**Input for this task**.
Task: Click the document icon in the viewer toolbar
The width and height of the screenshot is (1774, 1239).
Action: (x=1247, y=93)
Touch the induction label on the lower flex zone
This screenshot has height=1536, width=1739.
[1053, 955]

**What the task requires**. Print the entries again so that each one matches exactly.

**Expected answer**.
Task: Click the document icon in the viewer toolbar
The width and height of the screenshot is (1774, 1239).
Action: (x=1247, y=93)
Touch the induction label on the lower flex zone
This screenshot has height=1536, width=1739.
[1053, 955]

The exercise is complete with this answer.